▶ What is needed: Count every line below that holds "Enable". Number only.

▶ Extracted records:
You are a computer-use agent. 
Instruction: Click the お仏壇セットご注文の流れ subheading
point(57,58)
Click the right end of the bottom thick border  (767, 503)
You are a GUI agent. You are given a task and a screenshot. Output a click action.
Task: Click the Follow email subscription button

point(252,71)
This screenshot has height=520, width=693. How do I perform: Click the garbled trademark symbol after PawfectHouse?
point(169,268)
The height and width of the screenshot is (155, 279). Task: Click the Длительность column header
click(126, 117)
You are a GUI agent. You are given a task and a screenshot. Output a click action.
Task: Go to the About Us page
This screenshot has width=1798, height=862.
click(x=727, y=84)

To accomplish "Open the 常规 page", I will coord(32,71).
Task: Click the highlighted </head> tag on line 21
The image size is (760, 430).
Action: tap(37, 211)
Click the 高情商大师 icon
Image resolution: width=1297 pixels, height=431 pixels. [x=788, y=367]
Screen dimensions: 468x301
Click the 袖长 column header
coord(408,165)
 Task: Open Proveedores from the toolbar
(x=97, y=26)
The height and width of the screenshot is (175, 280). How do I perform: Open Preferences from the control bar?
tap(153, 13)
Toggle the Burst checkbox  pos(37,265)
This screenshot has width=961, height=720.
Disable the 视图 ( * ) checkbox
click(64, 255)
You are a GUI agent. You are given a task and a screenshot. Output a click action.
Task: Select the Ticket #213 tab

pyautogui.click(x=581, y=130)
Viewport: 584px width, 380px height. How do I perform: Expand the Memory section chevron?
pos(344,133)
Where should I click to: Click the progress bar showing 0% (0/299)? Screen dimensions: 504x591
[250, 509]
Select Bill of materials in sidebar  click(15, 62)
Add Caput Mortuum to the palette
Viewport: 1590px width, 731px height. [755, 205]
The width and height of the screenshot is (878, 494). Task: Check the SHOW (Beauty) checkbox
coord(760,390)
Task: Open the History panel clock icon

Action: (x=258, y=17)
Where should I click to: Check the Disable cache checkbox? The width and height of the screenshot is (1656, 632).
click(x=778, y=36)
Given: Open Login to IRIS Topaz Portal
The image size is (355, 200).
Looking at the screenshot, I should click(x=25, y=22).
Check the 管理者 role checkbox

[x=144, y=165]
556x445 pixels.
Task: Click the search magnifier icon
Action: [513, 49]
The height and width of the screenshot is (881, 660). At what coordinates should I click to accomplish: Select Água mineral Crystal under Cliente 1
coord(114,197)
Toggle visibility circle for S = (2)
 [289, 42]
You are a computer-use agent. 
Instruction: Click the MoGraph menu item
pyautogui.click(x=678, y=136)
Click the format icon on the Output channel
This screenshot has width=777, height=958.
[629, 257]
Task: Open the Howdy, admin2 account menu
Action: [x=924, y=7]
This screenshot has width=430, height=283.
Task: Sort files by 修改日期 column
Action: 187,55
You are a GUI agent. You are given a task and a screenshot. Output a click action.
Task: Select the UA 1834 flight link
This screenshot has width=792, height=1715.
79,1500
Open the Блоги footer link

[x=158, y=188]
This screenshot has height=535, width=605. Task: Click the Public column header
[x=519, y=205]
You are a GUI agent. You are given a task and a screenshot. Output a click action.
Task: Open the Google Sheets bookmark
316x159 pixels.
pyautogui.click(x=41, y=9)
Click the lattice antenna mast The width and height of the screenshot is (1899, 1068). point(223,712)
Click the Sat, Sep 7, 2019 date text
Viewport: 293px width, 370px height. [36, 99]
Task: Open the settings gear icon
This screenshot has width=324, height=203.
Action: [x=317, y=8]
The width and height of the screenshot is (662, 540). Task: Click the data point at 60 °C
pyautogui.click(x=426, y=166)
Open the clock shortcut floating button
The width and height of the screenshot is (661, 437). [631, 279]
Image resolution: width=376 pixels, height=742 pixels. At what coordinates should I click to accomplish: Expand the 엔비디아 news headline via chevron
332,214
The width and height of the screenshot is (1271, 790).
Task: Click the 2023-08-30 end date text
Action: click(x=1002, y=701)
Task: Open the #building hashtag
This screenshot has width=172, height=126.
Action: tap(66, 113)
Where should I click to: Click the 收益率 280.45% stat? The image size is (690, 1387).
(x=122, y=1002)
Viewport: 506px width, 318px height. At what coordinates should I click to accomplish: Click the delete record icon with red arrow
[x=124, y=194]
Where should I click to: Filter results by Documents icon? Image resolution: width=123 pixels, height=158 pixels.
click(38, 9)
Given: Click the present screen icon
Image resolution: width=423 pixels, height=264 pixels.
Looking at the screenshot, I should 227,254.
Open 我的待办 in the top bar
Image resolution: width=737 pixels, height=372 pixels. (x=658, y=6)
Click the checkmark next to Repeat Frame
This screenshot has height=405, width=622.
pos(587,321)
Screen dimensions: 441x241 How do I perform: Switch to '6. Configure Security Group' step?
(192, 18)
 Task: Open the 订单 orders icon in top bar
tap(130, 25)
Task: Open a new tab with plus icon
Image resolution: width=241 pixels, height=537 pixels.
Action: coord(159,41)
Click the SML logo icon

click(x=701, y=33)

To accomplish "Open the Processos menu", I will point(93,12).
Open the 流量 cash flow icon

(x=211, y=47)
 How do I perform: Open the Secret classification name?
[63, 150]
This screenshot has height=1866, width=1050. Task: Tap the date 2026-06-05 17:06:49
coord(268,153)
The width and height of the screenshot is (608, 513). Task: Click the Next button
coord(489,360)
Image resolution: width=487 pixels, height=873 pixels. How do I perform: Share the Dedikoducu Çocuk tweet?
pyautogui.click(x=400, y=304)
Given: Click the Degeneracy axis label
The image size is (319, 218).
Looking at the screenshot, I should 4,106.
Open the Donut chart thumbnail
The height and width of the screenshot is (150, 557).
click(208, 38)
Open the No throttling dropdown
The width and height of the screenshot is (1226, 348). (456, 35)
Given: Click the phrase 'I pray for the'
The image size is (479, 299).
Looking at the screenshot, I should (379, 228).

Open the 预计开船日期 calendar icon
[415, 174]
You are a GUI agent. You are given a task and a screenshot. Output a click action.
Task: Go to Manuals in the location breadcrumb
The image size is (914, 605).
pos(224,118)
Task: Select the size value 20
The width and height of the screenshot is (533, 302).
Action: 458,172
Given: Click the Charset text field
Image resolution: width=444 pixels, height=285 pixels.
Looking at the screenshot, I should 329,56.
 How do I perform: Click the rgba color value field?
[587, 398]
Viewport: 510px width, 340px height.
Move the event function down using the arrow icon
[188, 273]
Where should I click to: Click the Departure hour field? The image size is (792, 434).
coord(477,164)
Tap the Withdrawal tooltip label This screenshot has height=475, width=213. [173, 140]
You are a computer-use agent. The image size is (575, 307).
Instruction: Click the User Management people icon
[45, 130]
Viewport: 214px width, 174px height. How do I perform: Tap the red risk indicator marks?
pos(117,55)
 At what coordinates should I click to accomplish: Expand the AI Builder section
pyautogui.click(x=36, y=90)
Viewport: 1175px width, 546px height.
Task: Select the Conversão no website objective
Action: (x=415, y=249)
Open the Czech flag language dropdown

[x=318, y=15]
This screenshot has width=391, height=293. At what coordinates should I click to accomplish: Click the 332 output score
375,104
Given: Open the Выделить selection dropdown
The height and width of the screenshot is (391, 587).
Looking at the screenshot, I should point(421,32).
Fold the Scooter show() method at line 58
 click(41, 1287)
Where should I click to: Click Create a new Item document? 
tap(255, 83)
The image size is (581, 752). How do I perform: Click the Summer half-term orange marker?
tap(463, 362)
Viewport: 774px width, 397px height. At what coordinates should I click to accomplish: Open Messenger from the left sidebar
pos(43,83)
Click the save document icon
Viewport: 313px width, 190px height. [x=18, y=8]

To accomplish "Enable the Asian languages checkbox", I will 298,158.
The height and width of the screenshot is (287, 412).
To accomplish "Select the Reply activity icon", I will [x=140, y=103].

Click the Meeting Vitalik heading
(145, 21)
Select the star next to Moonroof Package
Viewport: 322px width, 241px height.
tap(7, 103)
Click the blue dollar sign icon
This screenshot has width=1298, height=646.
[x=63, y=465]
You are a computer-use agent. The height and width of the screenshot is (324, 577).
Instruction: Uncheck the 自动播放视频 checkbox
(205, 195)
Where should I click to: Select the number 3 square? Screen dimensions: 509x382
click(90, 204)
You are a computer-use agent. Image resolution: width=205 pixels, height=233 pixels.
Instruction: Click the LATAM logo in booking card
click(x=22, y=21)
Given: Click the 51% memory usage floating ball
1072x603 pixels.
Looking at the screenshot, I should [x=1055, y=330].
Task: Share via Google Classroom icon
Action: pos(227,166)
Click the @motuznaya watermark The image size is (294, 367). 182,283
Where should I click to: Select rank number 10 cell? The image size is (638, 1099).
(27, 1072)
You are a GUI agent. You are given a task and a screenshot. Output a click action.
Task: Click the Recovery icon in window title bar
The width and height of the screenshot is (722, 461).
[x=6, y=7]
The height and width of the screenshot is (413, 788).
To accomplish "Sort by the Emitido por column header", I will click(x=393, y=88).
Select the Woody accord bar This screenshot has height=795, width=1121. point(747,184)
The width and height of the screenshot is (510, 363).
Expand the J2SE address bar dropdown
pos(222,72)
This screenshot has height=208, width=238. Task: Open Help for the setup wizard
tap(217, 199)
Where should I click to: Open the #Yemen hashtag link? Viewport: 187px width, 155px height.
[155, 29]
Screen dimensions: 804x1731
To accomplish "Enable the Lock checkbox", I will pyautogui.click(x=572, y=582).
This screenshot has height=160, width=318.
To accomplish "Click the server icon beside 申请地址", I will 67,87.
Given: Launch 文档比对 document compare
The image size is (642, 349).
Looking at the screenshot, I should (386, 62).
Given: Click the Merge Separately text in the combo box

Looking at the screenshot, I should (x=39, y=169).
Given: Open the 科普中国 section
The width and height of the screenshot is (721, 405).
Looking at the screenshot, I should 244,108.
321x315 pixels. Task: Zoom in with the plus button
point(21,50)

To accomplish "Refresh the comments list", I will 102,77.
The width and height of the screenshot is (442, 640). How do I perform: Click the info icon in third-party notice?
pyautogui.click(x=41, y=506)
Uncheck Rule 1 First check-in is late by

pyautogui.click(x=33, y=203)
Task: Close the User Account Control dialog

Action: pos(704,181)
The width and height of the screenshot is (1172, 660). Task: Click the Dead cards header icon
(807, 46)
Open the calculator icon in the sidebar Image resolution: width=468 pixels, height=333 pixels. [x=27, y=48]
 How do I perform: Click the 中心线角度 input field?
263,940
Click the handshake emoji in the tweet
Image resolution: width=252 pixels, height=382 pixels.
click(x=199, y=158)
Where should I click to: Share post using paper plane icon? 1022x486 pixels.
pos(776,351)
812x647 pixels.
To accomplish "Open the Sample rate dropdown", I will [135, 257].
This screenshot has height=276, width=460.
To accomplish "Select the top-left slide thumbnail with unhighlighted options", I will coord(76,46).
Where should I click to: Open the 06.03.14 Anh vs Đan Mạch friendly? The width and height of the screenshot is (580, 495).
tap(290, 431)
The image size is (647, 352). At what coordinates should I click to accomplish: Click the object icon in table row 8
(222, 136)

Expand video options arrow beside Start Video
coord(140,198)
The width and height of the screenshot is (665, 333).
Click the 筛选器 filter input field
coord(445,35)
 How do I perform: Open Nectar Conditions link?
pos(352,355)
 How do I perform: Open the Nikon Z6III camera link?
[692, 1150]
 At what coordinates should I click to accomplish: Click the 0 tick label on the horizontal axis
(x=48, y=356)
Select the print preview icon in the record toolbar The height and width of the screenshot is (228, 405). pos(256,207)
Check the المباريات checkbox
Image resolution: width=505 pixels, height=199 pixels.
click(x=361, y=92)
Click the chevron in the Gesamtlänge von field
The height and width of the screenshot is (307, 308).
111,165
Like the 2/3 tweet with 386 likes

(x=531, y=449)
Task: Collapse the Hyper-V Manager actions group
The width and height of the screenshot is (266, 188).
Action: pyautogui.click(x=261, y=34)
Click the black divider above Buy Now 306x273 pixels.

▶ Solution to this task: 2